Only the lines from the line containing "Task: Click the" through the final line of the entries should be printed, exactly as given, with the pictures left out.
= Beginning of Section =
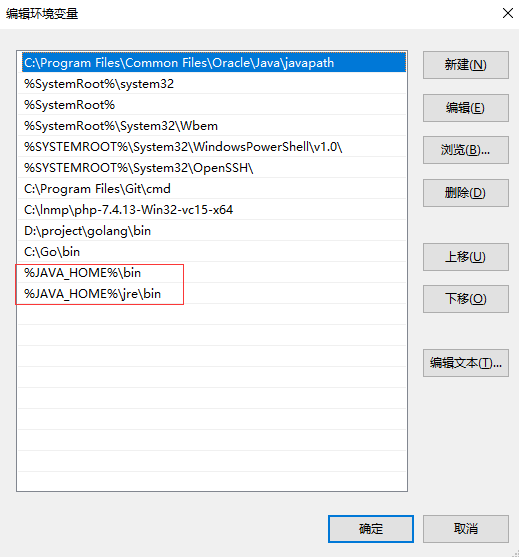The width and height of the screenshot is (519, 557).
Task: Select the OpenSSH path entry
Action: pos(212,168)
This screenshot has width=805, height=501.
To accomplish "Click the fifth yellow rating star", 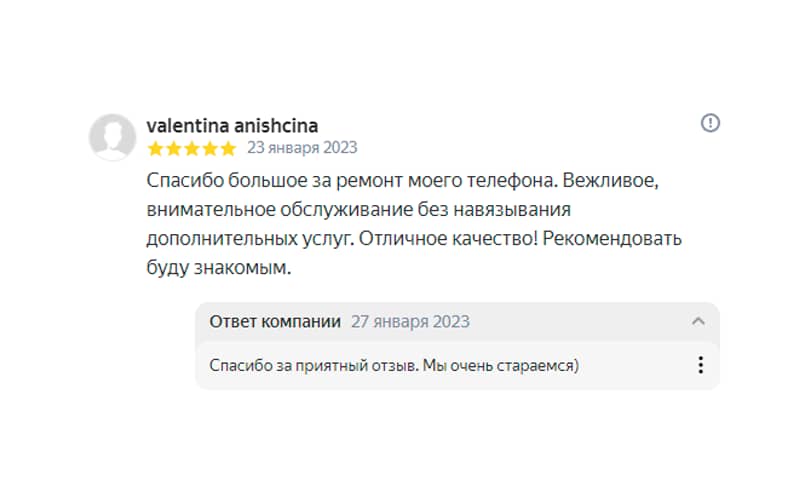I will pos(227,149).
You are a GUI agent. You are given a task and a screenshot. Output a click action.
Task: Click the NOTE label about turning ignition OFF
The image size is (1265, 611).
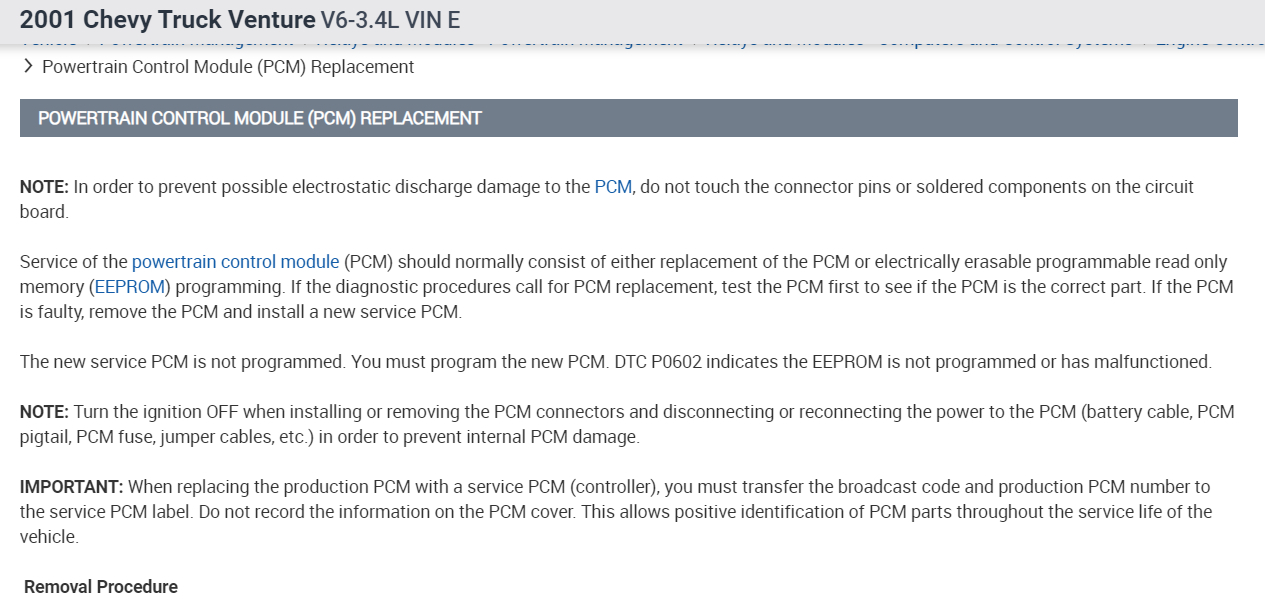point(44,412)
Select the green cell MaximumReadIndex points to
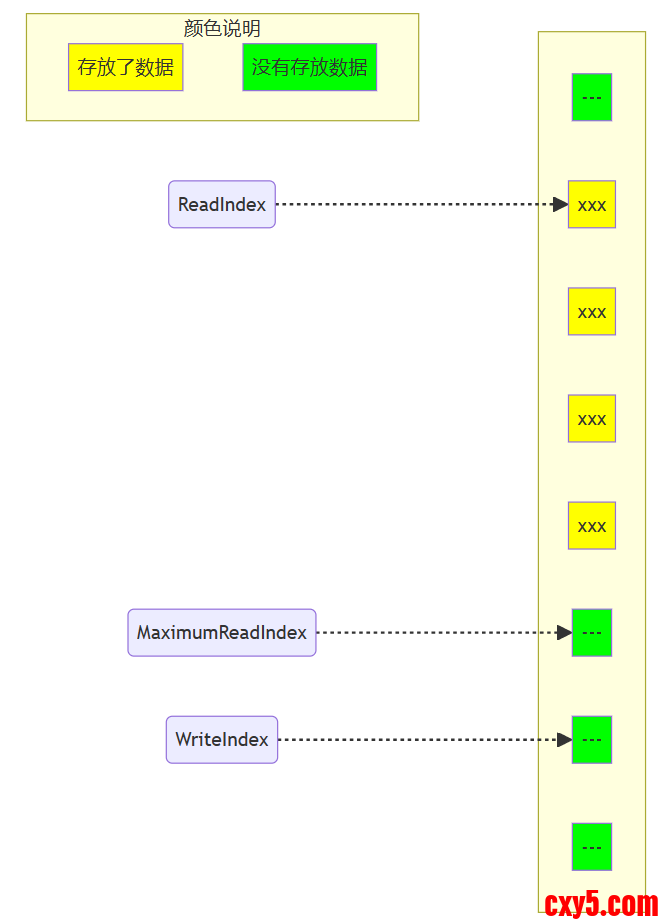The height and width of the screenshot is (924, 663). [x=591, y=632]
= End of Section =
* _SOLUTION BELOW_
Task: Click the NOTE label about turning ignition OFF
The image size is (1265, 611).
point(44,412)
Select the green cell MaximumReadIndex points to
The height and width of the screenshot is (924, 663). [x=591, y=632]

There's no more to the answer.